Let us instead create worship and community that celebrates all our relations. We can take a lesson from Siddur Sha'ar Zahav, the prayer book of San Francisco's TBLG synagogue, which contains a blessing for intimacy with a stranger and blessings for gender transition.
A progressive Jewish agenda would dismantle the central tenet of Jewish practice: one must be either a man or a woman in order to be a Jew. All hierarchies are founded on that one. Until this one gets smashed, the entire parade of human variation has to sit outside traditional religions. Destroy one plank and the wall will come down, though. Men having sex with men is viewed as sin in Jewish law because it converts the penetrated partner into a category that is no longer a man, but rather "like a woman." Until "being penetrated" or being "like a woman" is seen as part of the normative definition of maleness, gay rights, women's rights -- human rights -- can't move forward. That's what gay men should be fighting for. The best hope for advance in all civil rights struggles is to seek rights for intersex and gender variant people. The basic inequality between women and men must be removed. Bodies that blur those boundaries can help us to locate basic human rights in all bodies. Such discussions will invariably broaden the knee-jerk sex binary, the assumption of sex/gender congruence, and properly locate the Kinsey 0 and the Kinsey 6 at opposite ends of a spectrum. We know the polar opposites. We need to recognize ourselves within the middle majority.

**GIVEN INFORMATION**:
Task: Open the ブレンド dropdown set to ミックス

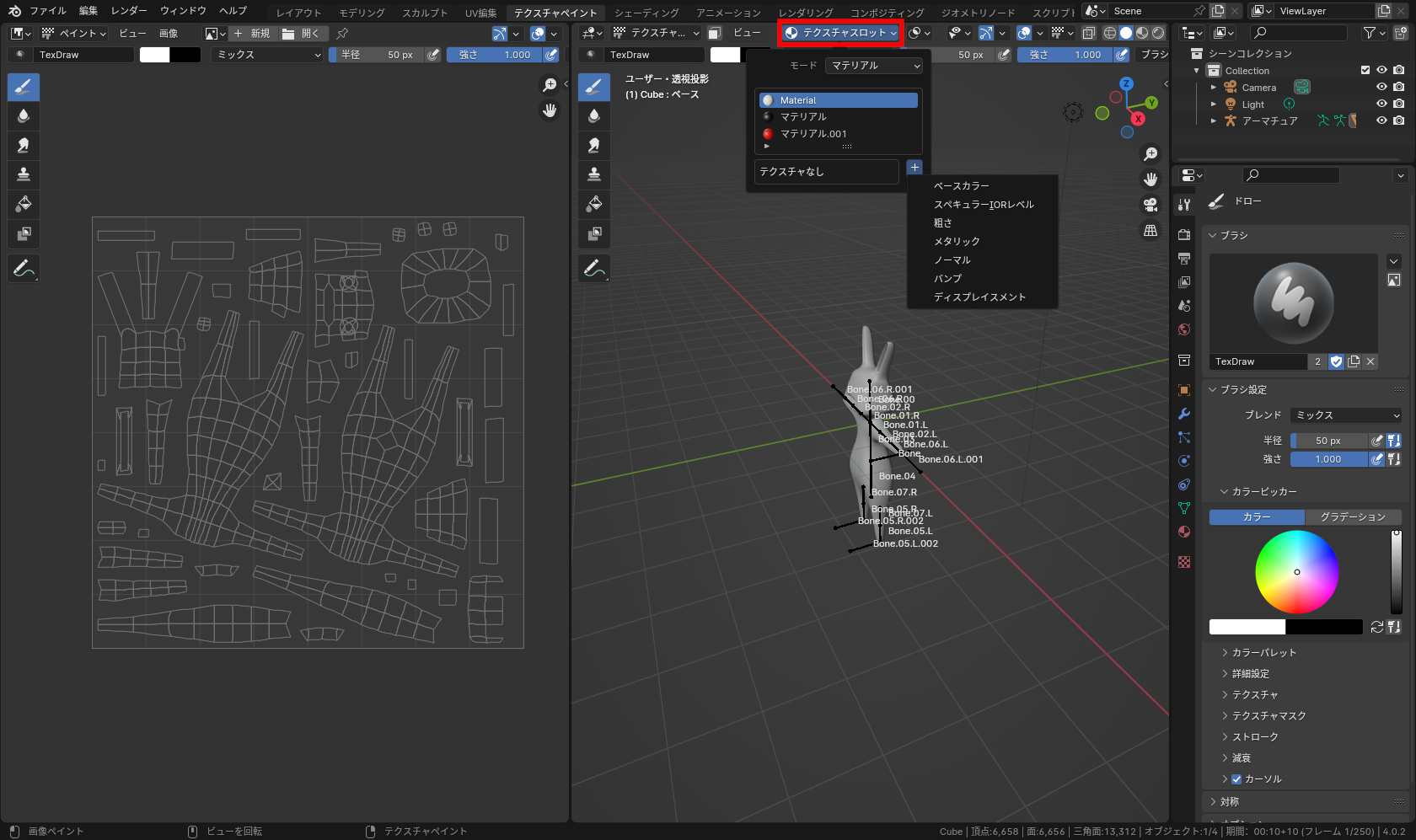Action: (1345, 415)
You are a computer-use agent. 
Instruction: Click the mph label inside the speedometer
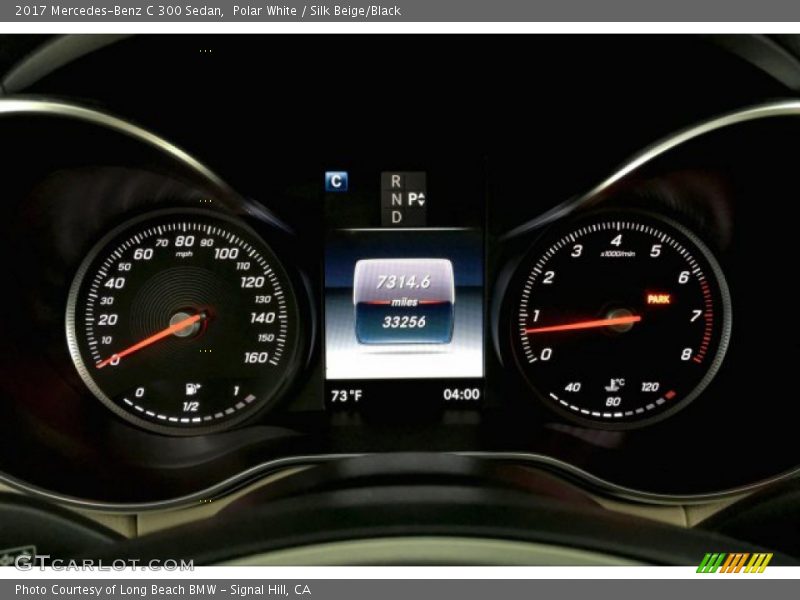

**PROBLEMS TO WORK ON**:
**A.** Please duplicate everything in the passage on Jewish practice and gender from "Let us instead" down to "for gender transition.".
**B.** Decide whether each statement agrees with the passage on Jewish practice and gender, answering yes or no and quoting the words that settle it: (i) Siddur Sha'ar Zahav includes blessings for gender transition. (ii) The passage names seeking rights for women alone as the best hope for advance in civil rights struggles. (iii) Siddur Sha'ar Zahav is the prayer book of a synagogue in New York.
The data above comes from a separate source.

**ANSWER SET**:
**A.**
Let us instead create worship and community that celebrates all our relations. We can take a lesson from Siddur Sha'ar Zahav, the prayer book of San Francisco's TBLG synagogue, which contains a blessing for intimacy with a stranger and blessings for gender transition.

**B.**
(i) Yes: "which contains a blessing for intimacy with a stranger and blessings for gender transition."
(ii) No: "The best hope for advance in all civil rights struggles is to seek rights for intersex and gender variant people."
(iii) No: "the prayer book of San Francisco's TBLG synagogue."